We started it out in a ways as a project that we wanted the message of the band to be something that remained constant, but we wanted the delivery of the message to be a medium that always changed. So we’re going to use a motion picture look and technology and all these different elements of communicating the message. The I-Empire movie is meant to communicate the philosophical roots and the context of what it is we’re doing, which was two records that have an autobiographic account of my life over two years of changing the world around myself based on what I can see the world being. I- Empire the album and the movie are about experiencing that change in your life.
Is there a storyline?
No, it’s a collection of vignettes that tie together that span time and space. There’s dialogue and it is also an art piece, there’s special effects, there is a circular narrative per se and there’s many different traveling parts that complete the whole.
Who planned out what was going to happen then in the film?

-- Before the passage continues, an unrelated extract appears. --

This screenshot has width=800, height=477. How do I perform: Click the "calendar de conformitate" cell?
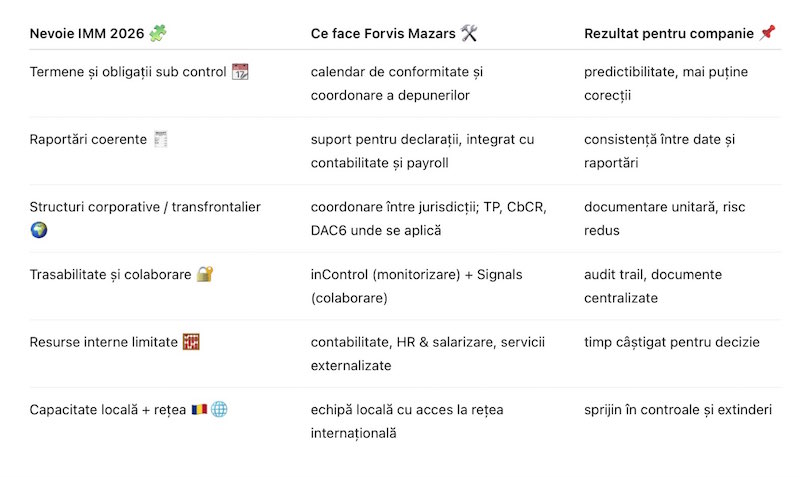(397, 83)
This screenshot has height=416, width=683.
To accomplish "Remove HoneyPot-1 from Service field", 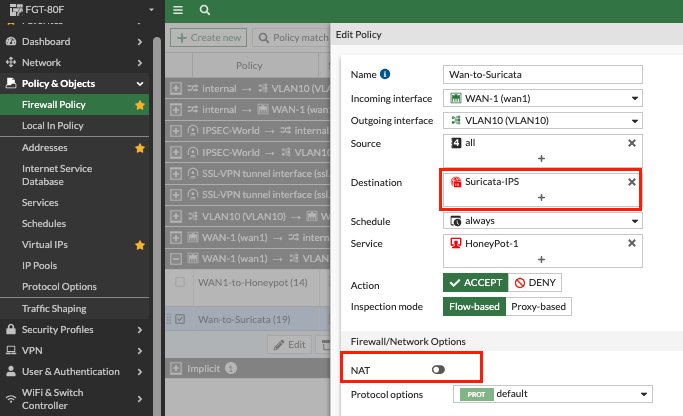I will coord(631,243).
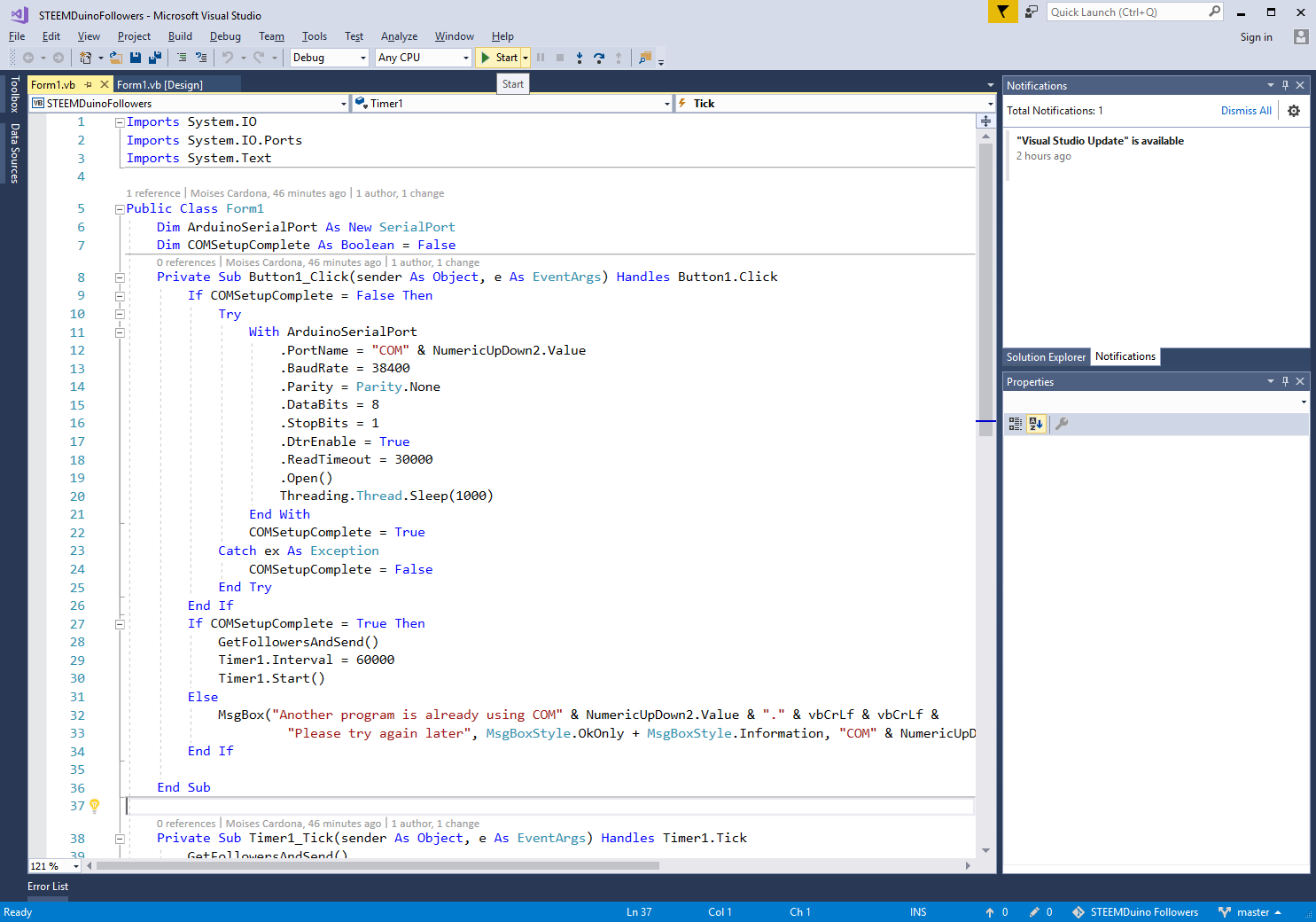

It’s me, it’s the band and the directors working together to create the story. But the director largely did most of the work based off of us describing what the music and what our message was. The movie is really just a visual companion piece to the songs. But we’re also very much involved on the entire making of the movie. The director himself is a very, very talented kid that has to get the credit for making this thing for sure, because it wasn’t me out there with a camera filming it.
Would you want to get more involved with film in the future?

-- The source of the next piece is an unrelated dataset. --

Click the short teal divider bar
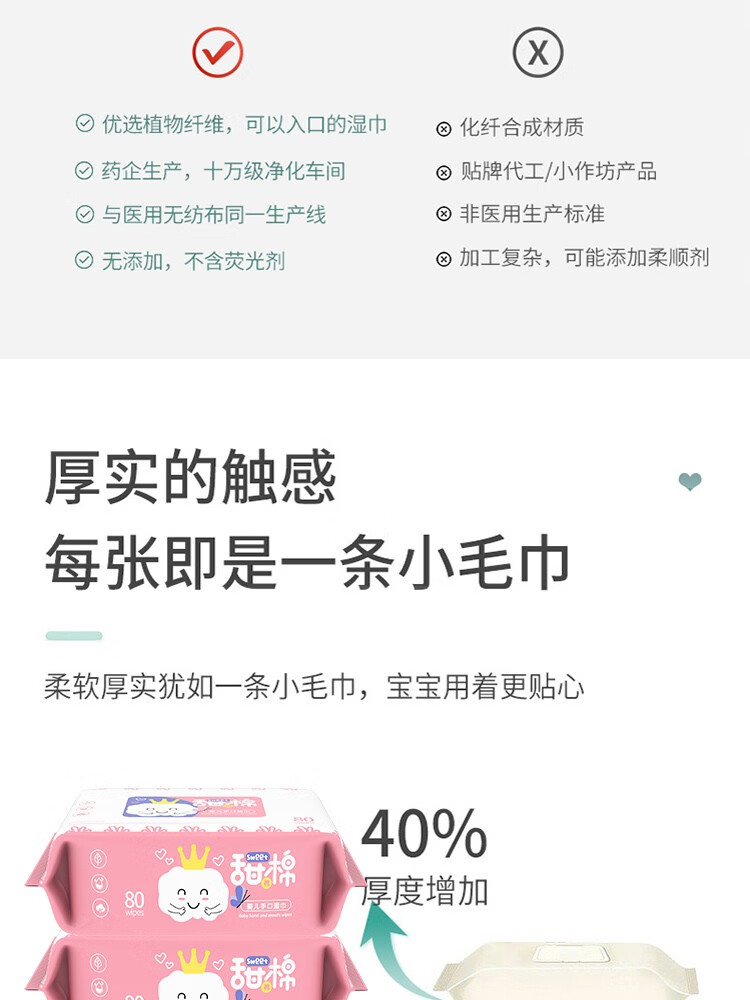 pos(74,635)
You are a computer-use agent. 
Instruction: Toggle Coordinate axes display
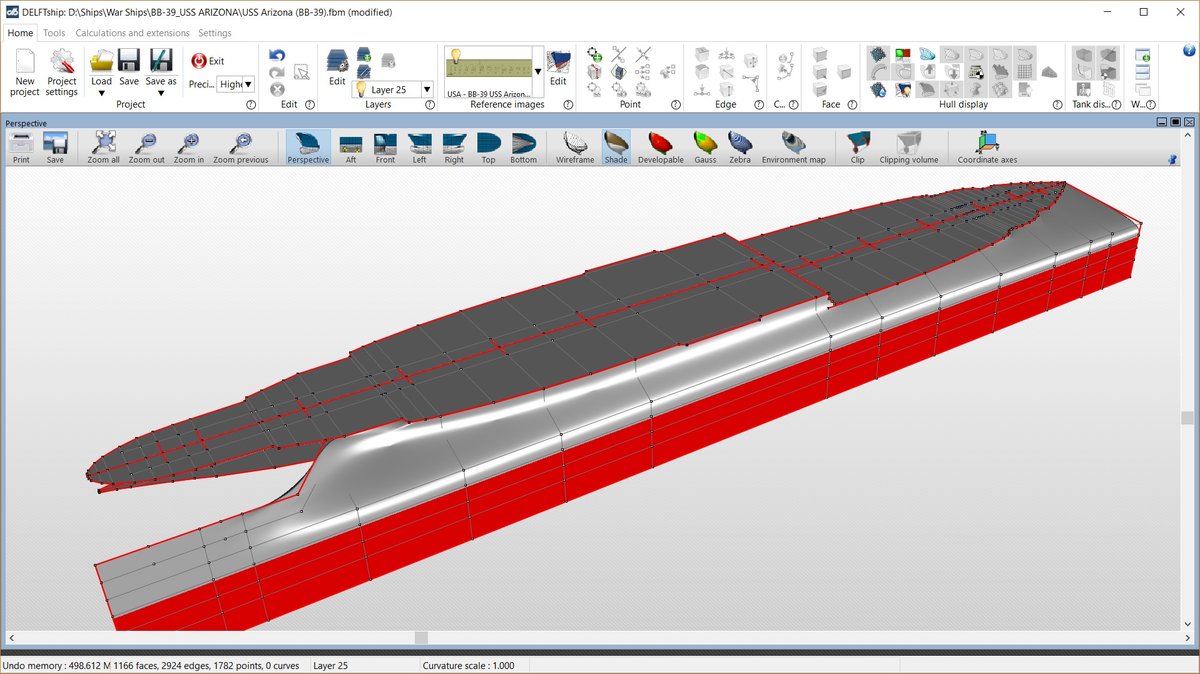tap(987, 146)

I can see myself wanting to maybe, but I don’t know, it depends. It’s a lot of work and I kind of like to stick to what I know.
You guys never really come out and completely describe exactly what’s going on with it.

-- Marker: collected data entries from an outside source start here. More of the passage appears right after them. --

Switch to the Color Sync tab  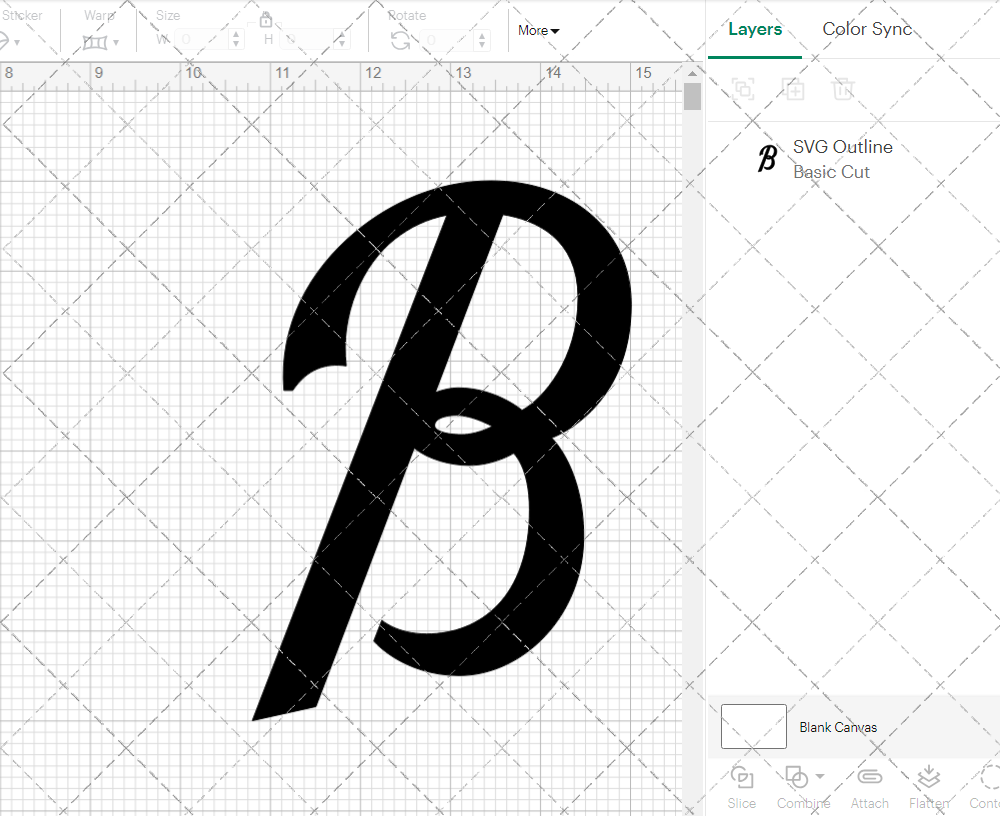tap(867, 29)
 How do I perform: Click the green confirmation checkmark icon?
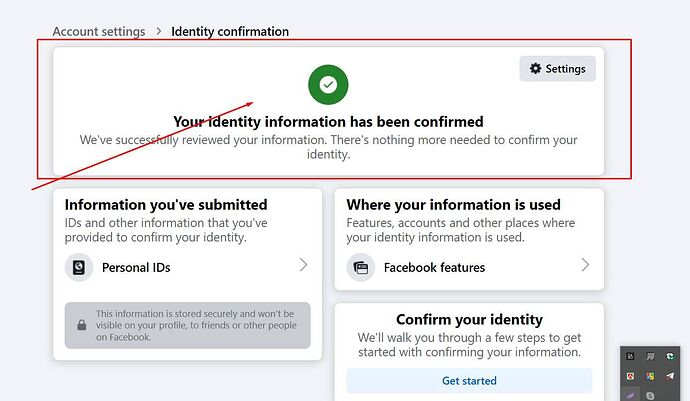tap(328, 86)
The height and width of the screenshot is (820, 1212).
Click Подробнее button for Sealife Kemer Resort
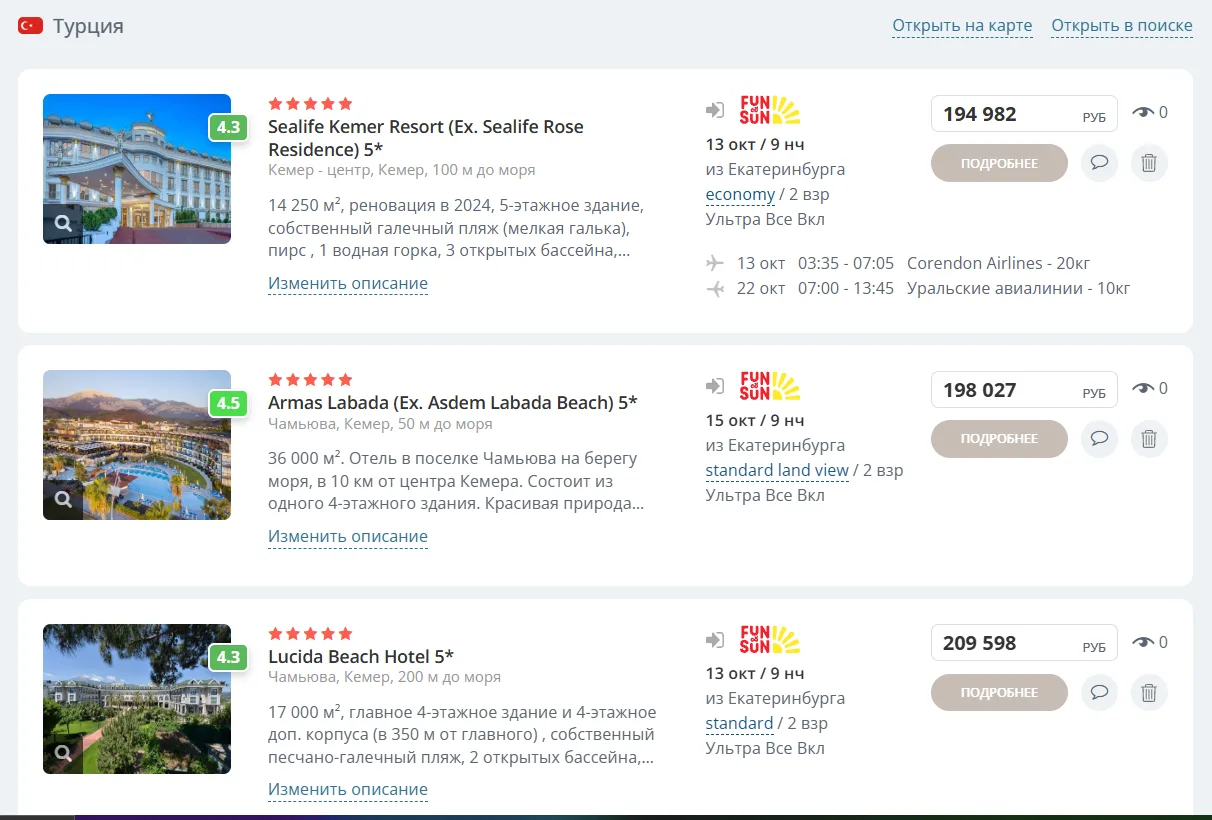click(999, 163)
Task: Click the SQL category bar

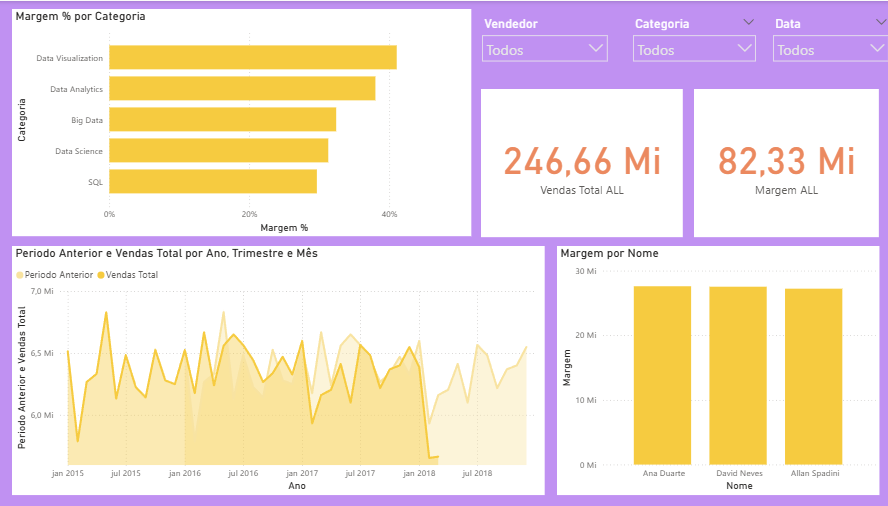Action: (213, 181)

It’s a scary thing to do because everybody wants to doubt that it can be done. Everybody wants to compare it to Pink Floyd’s The Wall. It’s a very large endeavor to go out and make a motion picture associated with a band. There have only been a handful of bands that have done it and 90 percent of them sucked. But this is really good. It’s like really, really good and it’s meant to give you chills. It’s meant to make you question the way you see the world. It’s meant to make you feel what we want the music to make you feel. We’ve spent a long time trying to make it the best it can possibly be. And I think people will end up writing books on how we did it on the budget that we did it for.
How does it compare to other movie budgets?
Way, way under budget. Way nothing compared to what they have on normal movies, but we did it with talent, you know. We did it with talent and not gigantic trucks and Brad Pitt stand-ins.
Now I know you have a certain way that you want people to listen to the record, so then for the movie, is there a particular way you want it to be viewed?
I haven’t thought of it that much. I think in this case, I just want it to sound good so I would love for people to see it at a place where the sound system is good. This is the thing—I don’t know if this is going to be in 1,000 theaters or if it’s going to be in one theater. At the end of the day, I want people if they do watch it, I want them to have all the lights off and turn it up loud and I want it to be in an environment, possibly not that sober, and they really sit down and they focus on it and try to get out of it what we’re hoping that’s what they get out of it.
Now, you’ve also made a documentary and I heard it was submitted to Sundance. Was it shown there?
No, it wasn’t shown at Sundance, but it got really close. At the end of the day, because the documentary, it brought a lot of obstacles in the making of this band and the break up of Blink, I think they had to categorize it as a different thing. It was borderline documentary and something else that didn’t quite work. Well, I’ll find out any day now about Tribeca and South by Southwest and L.A. Film Fest and all that stuff, so we plan on having a pretty wide special release here.
For the documentary, you had said you wanted it to be true to life. What do you think viewers are going to be surprised to learn about you guys?
That I was a drug addict, and I was caught in a really foreign place when I created this band, and I think that the band’s message ended up pulling me out of a lot of hard times. So I’ve been enacting this change upon myself, which was the next step I had to do.